Spinal administration of the multi-functional opioid/neuropeptide FF agonist BN-9 produced potent antinociception without development of tolerance and opioid-induced hyperalgesia.

Chronic opioids treatment is impeded by the development of analgesic tolerance and opioid-induced hyperalgesia. Recent studies have shown that multi-functional opioid compounds produce analgesic activities with limited side effects. We developed a novel multi-functional peptide targeting opioid and neuropeptide FF receptors named BN-9, which produced potent and non-tolerance forming antinociceptive effect after supraspinal and systemic administrations. In the present study, the analgesic properties and potential side effects of intrathecal BN-9 were investigated in a range of preclinical rodent models. In complete Freund's adjuvant-induced inflammatory pain model, intrathecal BN-9 dose-dependently produced analgesic effect via opioid receptors, and the spinal antinociceptive effect was augmented by the neuropeptide FF receptor antagonist RF9. In contrast, in plantar incision-induced postoperative pain model, BN-9 exhibited potent anti-allodynic effect via opioid receptors and, at least partially, neuropeptide FF receptors.

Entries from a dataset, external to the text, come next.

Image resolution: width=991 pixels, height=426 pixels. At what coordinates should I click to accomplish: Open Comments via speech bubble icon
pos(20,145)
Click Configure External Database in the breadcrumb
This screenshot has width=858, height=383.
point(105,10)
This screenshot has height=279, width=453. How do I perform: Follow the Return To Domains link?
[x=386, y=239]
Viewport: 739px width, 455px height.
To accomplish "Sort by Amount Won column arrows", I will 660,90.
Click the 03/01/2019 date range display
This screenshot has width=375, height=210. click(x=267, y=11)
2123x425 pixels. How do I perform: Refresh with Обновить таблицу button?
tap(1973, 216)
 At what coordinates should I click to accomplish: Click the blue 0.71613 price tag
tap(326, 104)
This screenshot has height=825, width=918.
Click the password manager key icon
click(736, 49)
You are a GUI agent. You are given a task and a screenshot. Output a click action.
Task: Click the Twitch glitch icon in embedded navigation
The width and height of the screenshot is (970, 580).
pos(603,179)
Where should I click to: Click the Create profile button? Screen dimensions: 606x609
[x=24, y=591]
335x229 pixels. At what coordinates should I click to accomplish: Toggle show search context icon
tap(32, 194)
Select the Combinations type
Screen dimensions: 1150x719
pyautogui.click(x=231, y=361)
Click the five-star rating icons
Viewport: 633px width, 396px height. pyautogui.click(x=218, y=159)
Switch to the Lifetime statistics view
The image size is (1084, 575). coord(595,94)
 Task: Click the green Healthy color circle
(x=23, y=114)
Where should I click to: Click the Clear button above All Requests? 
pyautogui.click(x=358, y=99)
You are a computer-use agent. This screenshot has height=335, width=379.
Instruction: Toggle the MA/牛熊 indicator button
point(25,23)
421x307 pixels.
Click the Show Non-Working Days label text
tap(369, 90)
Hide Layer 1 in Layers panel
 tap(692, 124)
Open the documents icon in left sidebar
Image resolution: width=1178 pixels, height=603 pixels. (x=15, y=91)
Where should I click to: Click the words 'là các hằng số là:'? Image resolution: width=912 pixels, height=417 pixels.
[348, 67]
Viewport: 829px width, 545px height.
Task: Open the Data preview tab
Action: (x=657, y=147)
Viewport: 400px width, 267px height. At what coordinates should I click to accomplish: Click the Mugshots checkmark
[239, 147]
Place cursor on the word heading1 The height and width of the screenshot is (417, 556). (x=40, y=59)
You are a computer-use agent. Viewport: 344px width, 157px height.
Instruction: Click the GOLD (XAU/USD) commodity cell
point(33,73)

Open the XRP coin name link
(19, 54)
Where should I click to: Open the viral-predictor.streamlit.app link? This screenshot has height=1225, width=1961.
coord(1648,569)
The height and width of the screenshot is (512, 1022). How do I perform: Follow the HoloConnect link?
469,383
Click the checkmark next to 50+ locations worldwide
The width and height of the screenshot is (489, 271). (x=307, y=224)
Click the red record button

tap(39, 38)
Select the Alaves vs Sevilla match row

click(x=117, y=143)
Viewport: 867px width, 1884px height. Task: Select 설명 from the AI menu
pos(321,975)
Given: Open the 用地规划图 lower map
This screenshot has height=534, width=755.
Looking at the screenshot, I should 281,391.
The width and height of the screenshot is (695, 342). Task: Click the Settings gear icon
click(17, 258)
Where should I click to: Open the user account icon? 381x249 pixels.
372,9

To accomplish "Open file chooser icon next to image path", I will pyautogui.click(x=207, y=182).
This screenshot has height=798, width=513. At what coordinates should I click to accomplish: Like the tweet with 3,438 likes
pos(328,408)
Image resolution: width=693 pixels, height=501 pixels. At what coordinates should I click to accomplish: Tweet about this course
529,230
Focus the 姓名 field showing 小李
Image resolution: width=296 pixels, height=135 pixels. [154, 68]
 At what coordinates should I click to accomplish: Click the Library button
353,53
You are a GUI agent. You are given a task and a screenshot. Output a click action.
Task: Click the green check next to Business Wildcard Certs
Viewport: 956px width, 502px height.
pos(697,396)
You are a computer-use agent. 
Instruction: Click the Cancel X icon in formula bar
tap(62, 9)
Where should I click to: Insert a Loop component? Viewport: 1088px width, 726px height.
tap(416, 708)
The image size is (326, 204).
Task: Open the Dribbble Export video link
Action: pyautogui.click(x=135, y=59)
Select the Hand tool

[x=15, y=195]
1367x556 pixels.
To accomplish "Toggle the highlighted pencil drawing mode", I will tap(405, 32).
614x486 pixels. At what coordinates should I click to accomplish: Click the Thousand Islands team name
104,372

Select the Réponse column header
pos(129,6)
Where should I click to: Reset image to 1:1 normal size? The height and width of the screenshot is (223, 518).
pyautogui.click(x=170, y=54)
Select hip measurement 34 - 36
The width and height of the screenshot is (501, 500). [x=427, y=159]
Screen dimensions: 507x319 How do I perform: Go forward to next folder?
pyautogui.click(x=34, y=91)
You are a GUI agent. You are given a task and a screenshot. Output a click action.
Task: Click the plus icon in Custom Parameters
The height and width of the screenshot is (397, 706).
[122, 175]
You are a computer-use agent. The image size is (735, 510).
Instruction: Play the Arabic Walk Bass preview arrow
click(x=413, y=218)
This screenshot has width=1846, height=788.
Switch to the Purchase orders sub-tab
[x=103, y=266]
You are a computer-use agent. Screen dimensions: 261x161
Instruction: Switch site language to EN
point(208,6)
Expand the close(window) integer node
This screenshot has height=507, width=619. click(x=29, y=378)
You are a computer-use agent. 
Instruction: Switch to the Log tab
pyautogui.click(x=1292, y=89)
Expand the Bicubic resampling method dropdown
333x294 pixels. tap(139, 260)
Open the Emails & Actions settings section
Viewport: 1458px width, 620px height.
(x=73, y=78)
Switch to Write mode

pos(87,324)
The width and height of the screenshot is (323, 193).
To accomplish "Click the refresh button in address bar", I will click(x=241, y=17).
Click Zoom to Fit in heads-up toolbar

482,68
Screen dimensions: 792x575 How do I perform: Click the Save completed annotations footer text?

In mouse models of acetic acid-induced visceral pain and formalin pain, BN-9-induced spinal antinociception was mainly mediated by opioid receptors, independent of neuropeptide FF receptors. Furthermore, at the spinal level, chronic treatments with BN-9 did not lead to analgesic tolerance and cross-tolerance to morphine. Moreover, opioid-induced hyperalgesia was observed after repeated administration of morphine, but not BN-9. Taken together, our present study suggests that intrathecal BN-9 produces potent and non-tolerance forming antinociception, and does not cause opioid-induced hyperalgesia. Thus, BN-9 might serve as a promising lead compound in the development of multi-functional opioid analgesics with minimized side effects.